▶ **Brief**
When the string "agent" appears in a line of the records, show the whole line.

▶ **Records for this task**
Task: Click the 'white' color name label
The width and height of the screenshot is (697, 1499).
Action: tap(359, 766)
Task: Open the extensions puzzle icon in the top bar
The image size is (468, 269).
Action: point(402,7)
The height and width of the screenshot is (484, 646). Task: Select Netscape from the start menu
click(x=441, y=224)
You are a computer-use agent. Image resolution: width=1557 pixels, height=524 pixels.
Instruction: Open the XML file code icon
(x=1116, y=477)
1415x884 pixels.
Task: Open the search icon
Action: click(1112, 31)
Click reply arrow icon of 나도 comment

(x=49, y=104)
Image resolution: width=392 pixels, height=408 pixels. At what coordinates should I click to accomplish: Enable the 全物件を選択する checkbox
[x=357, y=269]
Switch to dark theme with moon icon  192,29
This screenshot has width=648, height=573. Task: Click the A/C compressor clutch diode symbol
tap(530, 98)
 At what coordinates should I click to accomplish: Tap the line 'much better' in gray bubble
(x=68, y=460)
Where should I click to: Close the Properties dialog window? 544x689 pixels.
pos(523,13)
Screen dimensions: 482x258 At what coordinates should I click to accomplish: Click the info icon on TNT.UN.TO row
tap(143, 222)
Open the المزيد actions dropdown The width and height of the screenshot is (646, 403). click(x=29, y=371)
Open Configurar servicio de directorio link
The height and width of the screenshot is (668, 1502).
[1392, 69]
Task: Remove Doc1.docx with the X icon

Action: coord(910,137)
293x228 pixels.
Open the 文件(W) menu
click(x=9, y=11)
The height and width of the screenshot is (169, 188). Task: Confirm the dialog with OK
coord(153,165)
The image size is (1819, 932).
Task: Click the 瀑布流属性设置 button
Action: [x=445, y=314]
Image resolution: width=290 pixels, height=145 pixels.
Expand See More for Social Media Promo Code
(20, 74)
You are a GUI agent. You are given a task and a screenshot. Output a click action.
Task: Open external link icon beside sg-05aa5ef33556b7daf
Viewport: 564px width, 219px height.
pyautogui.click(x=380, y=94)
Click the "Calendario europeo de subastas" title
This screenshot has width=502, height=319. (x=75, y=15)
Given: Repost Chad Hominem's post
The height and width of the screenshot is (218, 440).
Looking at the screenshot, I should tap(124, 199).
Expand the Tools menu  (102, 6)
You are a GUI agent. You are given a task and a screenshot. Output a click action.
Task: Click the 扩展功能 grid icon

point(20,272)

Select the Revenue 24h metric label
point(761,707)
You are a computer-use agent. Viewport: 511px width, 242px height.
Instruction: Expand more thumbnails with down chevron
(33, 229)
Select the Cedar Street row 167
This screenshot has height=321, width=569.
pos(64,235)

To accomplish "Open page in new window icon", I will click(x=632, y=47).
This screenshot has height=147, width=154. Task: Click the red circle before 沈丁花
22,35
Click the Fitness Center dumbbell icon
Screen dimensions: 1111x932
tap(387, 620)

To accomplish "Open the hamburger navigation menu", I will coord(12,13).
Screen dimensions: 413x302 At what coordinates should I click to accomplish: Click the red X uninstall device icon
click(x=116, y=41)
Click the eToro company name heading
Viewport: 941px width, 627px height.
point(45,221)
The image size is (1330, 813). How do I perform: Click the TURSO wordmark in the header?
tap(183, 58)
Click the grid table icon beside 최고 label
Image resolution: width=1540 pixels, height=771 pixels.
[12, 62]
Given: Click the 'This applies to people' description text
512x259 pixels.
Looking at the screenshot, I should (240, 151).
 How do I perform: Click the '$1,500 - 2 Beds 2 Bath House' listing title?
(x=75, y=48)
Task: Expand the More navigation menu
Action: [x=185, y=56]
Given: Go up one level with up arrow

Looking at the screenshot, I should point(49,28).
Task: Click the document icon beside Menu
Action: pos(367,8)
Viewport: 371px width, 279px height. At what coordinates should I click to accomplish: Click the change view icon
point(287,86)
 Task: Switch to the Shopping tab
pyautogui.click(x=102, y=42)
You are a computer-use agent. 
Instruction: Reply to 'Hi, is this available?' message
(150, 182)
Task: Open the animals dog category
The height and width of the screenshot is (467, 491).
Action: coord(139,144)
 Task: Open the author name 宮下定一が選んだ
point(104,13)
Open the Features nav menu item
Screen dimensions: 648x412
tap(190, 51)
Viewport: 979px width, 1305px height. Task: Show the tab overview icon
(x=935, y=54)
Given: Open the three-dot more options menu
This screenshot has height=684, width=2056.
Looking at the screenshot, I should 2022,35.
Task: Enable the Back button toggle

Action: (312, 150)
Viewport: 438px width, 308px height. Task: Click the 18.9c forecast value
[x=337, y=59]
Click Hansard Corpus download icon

▶ **Solution for this problem**
You are a computer-use agent. Image resolution: width=1557 pixels, height=524 pixels.
You are a GUI agent. You are given a task and a screenshot. Output a click action.
You are a GUI agent. You are given a task and a screenshot. Output a click action.
You are a computer-use agent. Viewport: 511px width, 242px height.
You are a computer-use agent. 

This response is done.